A Finger Pointed, A Warning Given
The Bomoh was in mid-swing over my wife’s workstation, when he suddenly froze, smoke curling lazily around him, and his head snapped toward my wife. His finger stabbed the air like a courtroom accusation.
“You,” he said, voice low and weighty. “You must leave before sunset. Do not come to work tomorrow.”
My wife froze, her hand still hovering over her coffee cup. “Huh?” she squeaked, glancing around to see if maybe he’d meant someone else.
The Bomoh nodded gravely, as if issuing a traffic summons. “You have been touched by something. Jampi! Jampi! You must go home, and stay away tomorrow. Then the spirit will leave. Otherwise…” He let the words dangle like a noose. “…your boss, colleagues and company will suffer.”
“Suffer How, Exactly?”
Her boss, who had been half-dozing through the whole thing, jolted upright so fast the wheels of his chair squealed. “Suffer like how?”
The Bomoh’s face darkened and the kemenyan smoke seemed to pulse around him. “Endless Wi-Fi disruptions. Print jobs that never complete. Server crashes. Data corruption! Loss of important files! Client files even! Meetings that will never end on time.”
A collective gasp went up — “Macam horror movie, wei!” Someone whispered, “Meetings that never end?” There were some snorts, and a giggle or two from those of us gathered to participate as observers in the cleansing ritual.
I cleared my throat, raising a tentative hand, and said, “Uh… Bomoh… She’s my wife.”
Without missing a beat, the Bomoh turned his intense gaze on me. “Then YOU also cannot come to work tomorrow. Both of you must use the time wisely! Say prayers!”
He waved one of his assistants forward. He thrust packets of herbs, flower petals with oils already prepared into our hands and started handing them out to others. “Mandi Bunga! Before bed tonight! And when you wake in the morning!” He intoned.
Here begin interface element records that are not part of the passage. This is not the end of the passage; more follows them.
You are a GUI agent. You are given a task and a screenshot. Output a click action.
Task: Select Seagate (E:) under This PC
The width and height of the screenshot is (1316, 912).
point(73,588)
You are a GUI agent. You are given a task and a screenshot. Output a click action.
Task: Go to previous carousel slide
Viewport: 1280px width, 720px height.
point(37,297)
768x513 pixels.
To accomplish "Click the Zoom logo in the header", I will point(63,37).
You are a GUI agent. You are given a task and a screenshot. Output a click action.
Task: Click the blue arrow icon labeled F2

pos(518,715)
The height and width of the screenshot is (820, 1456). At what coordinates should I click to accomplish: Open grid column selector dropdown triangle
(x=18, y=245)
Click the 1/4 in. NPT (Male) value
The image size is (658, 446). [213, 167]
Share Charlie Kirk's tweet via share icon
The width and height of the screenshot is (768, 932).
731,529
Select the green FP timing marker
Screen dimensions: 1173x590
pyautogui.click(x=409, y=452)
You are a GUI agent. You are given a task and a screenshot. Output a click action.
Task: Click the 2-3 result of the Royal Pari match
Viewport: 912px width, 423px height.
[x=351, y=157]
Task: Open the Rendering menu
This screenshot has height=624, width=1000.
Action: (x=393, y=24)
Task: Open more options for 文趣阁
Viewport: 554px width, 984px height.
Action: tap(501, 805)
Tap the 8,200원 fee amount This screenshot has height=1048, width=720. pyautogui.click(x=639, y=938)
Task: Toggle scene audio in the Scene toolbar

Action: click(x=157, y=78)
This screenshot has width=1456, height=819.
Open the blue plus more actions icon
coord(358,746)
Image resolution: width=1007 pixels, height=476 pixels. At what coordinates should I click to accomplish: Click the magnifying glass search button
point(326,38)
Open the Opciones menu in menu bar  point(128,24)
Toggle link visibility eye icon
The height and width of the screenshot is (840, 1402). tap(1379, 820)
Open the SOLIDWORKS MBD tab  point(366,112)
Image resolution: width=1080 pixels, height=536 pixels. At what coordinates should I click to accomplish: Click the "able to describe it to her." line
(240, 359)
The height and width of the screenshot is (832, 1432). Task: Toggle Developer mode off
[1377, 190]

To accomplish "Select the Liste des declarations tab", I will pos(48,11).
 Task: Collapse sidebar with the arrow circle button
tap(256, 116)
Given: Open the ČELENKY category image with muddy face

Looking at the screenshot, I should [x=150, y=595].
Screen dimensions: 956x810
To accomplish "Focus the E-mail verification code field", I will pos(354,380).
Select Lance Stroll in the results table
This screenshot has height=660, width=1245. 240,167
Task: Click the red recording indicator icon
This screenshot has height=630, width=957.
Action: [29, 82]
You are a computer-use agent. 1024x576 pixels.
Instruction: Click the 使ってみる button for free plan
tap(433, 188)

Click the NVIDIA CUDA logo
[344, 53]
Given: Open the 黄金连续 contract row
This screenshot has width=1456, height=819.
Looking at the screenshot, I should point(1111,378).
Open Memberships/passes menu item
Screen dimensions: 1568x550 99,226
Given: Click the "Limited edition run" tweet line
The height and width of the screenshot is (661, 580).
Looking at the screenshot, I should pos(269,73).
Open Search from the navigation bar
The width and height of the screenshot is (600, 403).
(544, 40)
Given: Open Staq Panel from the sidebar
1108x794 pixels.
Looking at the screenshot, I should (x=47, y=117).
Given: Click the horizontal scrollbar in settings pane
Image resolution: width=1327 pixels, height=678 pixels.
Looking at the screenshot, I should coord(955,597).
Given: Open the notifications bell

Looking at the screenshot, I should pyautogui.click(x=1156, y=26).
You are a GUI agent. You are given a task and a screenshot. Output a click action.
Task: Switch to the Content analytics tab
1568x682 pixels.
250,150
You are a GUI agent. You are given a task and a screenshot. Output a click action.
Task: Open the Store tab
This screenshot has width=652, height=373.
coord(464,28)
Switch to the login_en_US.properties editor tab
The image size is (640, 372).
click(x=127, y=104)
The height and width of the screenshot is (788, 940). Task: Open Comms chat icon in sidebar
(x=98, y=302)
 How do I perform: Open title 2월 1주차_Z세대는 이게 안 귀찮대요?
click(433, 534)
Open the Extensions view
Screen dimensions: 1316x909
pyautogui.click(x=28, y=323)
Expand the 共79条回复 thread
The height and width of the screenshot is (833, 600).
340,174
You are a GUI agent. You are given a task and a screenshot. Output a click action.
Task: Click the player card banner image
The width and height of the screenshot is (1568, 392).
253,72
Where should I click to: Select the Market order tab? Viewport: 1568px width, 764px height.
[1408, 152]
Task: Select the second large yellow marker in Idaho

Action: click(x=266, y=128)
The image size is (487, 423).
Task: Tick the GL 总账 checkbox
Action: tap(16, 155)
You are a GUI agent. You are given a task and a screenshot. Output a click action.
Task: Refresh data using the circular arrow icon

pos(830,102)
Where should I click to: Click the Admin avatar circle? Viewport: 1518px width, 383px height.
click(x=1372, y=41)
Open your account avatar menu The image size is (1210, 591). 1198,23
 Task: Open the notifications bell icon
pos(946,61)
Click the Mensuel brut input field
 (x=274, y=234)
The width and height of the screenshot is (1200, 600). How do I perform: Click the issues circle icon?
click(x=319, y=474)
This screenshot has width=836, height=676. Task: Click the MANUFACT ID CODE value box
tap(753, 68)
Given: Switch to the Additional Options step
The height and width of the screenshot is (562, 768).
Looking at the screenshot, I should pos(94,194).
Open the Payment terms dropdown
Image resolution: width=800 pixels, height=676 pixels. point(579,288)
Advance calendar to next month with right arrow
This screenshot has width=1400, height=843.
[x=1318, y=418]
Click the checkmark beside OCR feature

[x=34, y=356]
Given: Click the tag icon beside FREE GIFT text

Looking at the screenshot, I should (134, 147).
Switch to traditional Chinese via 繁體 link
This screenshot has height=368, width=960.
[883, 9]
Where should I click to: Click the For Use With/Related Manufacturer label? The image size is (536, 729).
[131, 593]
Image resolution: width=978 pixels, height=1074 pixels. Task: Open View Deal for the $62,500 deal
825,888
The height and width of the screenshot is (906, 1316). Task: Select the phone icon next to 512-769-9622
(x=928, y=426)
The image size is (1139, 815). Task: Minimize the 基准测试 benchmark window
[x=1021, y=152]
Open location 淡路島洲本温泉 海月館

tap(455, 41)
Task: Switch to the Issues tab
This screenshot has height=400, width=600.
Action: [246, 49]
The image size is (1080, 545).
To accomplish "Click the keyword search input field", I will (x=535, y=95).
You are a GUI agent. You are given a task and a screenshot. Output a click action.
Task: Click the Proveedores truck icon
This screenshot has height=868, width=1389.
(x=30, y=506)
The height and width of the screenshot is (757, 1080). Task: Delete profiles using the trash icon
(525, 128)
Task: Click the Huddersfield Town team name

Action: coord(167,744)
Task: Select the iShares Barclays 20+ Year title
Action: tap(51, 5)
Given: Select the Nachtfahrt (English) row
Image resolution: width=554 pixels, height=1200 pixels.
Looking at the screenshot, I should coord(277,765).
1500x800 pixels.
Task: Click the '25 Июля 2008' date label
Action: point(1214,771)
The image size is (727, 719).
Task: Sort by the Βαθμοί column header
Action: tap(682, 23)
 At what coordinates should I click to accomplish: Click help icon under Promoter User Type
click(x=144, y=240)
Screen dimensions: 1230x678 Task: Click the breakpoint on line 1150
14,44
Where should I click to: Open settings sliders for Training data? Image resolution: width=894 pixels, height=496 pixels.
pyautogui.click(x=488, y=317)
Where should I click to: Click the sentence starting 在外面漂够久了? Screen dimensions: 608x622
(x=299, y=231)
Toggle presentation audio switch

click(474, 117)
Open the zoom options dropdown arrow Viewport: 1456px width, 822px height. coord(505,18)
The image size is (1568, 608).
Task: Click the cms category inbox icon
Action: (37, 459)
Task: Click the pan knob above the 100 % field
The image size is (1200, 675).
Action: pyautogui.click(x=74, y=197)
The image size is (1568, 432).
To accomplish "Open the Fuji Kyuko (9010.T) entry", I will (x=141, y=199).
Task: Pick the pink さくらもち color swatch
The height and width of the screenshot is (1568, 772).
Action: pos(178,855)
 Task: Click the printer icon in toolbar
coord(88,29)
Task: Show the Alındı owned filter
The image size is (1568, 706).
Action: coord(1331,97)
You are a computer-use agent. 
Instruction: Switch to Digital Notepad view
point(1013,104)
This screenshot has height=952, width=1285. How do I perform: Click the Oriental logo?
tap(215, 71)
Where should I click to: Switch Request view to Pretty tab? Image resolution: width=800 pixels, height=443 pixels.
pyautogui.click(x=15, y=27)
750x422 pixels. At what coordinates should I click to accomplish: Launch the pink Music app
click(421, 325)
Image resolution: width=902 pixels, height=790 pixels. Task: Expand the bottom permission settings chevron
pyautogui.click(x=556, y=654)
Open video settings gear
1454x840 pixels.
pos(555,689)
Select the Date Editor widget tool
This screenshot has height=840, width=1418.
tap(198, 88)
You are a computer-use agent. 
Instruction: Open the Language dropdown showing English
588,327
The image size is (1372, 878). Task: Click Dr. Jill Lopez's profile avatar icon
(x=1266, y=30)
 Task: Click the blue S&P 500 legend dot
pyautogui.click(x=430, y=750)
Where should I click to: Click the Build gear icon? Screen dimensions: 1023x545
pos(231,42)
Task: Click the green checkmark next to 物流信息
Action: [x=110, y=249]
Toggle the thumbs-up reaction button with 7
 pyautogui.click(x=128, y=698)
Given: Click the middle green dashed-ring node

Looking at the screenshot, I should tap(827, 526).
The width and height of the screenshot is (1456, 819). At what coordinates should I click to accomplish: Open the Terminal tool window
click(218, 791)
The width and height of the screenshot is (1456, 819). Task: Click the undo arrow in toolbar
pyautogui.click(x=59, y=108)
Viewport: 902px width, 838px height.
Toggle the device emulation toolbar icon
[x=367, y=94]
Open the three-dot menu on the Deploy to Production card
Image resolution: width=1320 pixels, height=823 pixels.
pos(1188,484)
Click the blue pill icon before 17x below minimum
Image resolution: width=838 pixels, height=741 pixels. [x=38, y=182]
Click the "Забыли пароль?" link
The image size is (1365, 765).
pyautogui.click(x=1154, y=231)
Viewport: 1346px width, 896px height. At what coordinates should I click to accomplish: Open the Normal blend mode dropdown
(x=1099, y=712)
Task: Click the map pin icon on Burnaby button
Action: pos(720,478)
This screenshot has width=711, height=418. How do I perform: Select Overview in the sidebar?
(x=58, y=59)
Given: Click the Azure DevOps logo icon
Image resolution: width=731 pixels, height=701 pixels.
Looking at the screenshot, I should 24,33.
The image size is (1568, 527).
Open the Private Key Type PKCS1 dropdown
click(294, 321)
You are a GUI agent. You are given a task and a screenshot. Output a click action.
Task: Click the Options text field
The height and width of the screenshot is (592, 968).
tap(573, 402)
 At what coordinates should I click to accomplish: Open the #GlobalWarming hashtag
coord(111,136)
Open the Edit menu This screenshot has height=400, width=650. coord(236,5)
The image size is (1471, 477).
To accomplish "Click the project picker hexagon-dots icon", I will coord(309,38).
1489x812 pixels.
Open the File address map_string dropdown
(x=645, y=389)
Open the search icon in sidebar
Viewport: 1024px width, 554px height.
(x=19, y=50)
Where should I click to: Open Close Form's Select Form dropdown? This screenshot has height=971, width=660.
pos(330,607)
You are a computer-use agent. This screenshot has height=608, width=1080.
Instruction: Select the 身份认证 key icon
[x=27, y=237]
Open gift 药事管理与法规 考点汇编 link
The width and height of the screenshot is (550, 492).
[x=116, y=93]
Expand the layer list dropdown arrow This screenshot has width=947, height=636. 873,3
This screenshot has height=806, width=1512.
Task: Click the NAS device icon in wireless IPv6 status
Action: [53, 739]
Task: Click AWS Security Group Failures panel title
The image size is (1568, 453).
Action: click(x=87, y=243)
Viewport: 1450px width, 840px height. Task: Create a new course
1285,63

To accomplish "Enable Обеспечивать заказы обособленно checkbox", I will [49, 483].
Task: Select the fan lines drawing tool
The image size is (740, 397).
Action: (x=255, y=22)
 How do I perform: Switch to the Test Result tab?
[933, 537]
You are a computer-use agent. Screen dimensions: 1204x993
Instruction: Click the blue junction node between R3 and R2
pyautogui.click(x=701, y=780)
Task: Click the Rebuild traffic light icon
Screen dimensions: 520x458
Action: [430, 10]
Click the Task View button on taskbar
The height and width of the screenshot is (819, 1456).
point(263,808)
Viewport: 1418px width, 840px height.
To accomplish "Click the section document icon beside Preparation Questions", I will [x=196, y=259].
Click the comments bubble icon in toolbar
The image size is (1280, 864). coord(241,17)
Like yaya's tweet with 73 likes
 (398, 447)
For a heartbeat, no one moved. Even the air-conditioning seemed to falter, the office falling into a stunned, buzzing silence broken only by the distant whine of a printer struggling — and failing — to print.
Finally, our boss groaned into his hands at the sheer absurdity of it all, and said, “Go home. Take tomorrow off. See you… in two days.”
My wife and I nodded, ensured our workstations were secured and quickly exited the building. We were halfway to our car when our phones pinged with an email to confirm our additional time off.
Our Heroic Sacrifice: Pajamas and Teh Tarik
We drove home, in a mix of silence that eventually erupted in laughter. We couldn’t believe that any of this was being taken seriously but also wondered how seriously we should take this. We talked about it and decided that in the interest of staying on the right side of the Bomoh, Management, HR and even the IT department, we followed the instructions given.
Our evening was filled with my wife and I taking turns to mandi bunga, while reciting the Duas and Surahs and Ayat al-Kursi as instructed. We complied with everything, because, just in case.
That is how, at exactly 10:04 AM the next morning, we found ourselves curled up on the living room couch. Pajamas rumpled. Socks mismatched. The sweet, milky scents of teh tarik and milo-ais swirling through the air, watching “Smile 2” on Netflix. Because why not?
Outside, the world continued, and the office braved the risks of Wi-Fi outages and printer meltdowns. At home, my wife and I lounged like heroes who had bravely saved the office with nothing but our absence.
Honestly? I’m thinking we should put that Bomoh on a retainer.